There are some things that one needs to know when it comes to using them however – how to use them. You need to be safe, and kickbacks on these saws are very easy to happen, and can happen frequently as well – so you need to be sure that you’re going to be holding the saw and using it properly so you don’t lose a limb. Fun fact, in Belgium they are called reciprozaag, which we think is a pretty cool word.

Keep Your Hands and Feet a Safe Distance

First off, you need to keep your hands as far away from the blade as possible. How do you do this when your hand is already so close to it? Fortunately, most Sawzall have a rubber boot towards the front of the saw, and you’ll hold onto that boot for dear life. There’s a lot of vibration, but as long as you hold the rubber boot, you should be able to control the saw a lot better, and keep it from bouncing all over the place, which puts you at risk for getting hurt.

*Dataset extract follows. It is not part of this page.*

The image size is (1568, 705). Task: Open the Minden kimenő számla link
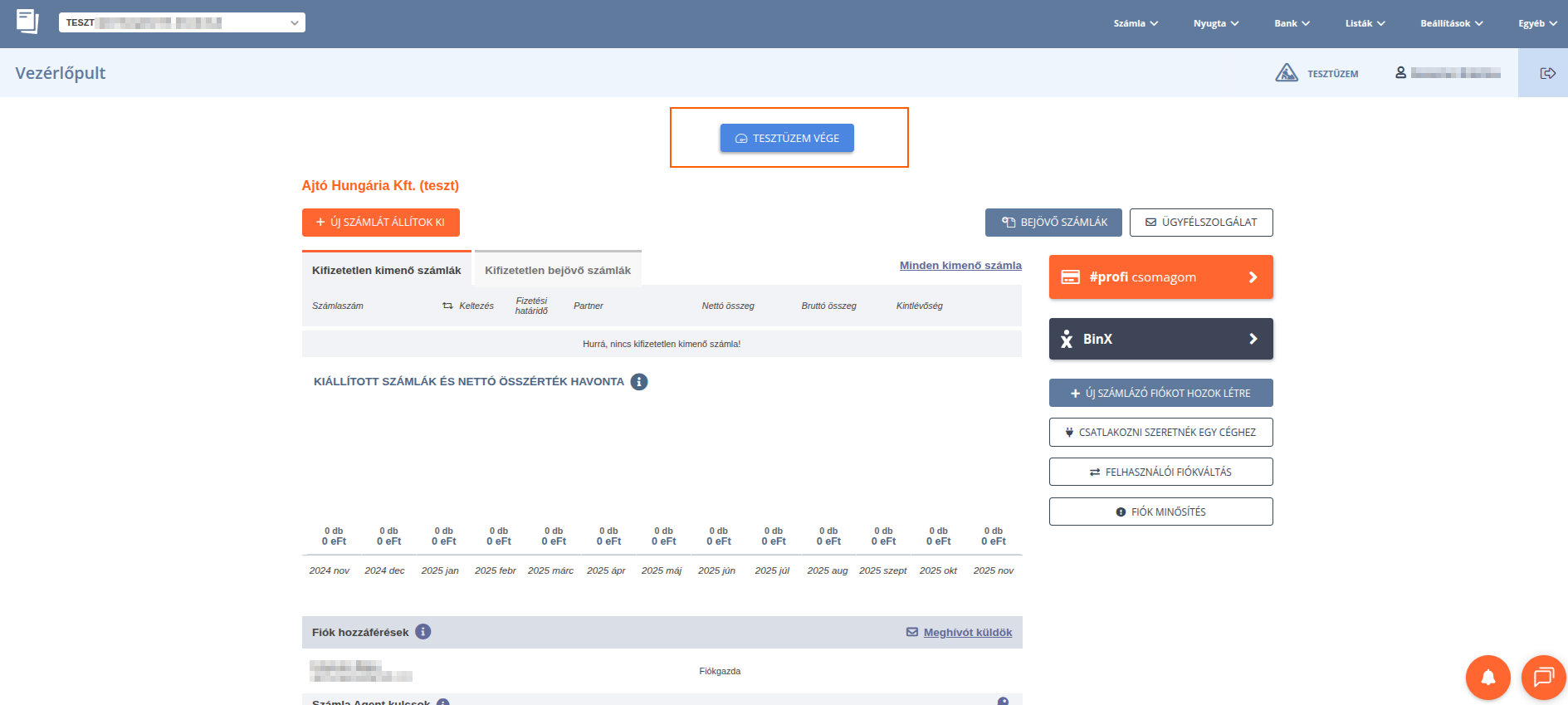960,266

The other hand should always be on the handle with the trigger in order to control the saw. When you’re cutting, you want to have a firm grip on the handle, and keep your finger as relaxed as possible when gripping and squeezing the trigger. This is so you can always let go should and allow the saw to power off (and stop) should the saw kickback, or you have a problem with it bouncing or vibrating too much. Many accidents happen simply because a person is gripping not only the saw wrong, but also the trigger.

How to Use a Reciprocating Saw - women cutting

Never Cut Towards You

This doesn’t just apply to scissors and knives – you don’t want to have a saw blade flying at you should it slip either – especially an electric one that could do fatal damage. You should:

Always anticipate that there are going to be issues when cutting into walls or floors. You need to consider where other obstacles that may pose a problem are going to be, and expect them to be in your way (wires, and plumbing pipes are prone to being underneath walls and floors – making them a dangerous obstacle that can damage the saw or you). If you hit a snag, your saw will still push and pull even if your blade isn’t going. It basically operates like a jack hammer. If this happens, you need to let go of the trigger, get the saw blade out of the bind by wiggling it out of the wedge from the cut, and then start it over.

Conclusion

One thing’s for certain – it’s not rocket science when it comes to using a reciprocating saw, but they’re just as dangerous and prone to causing accidents. Not only that, but they get pretty hot, so you should never grab the blade. Either way though, these tips can help you make sure that you’re using the saw the right way.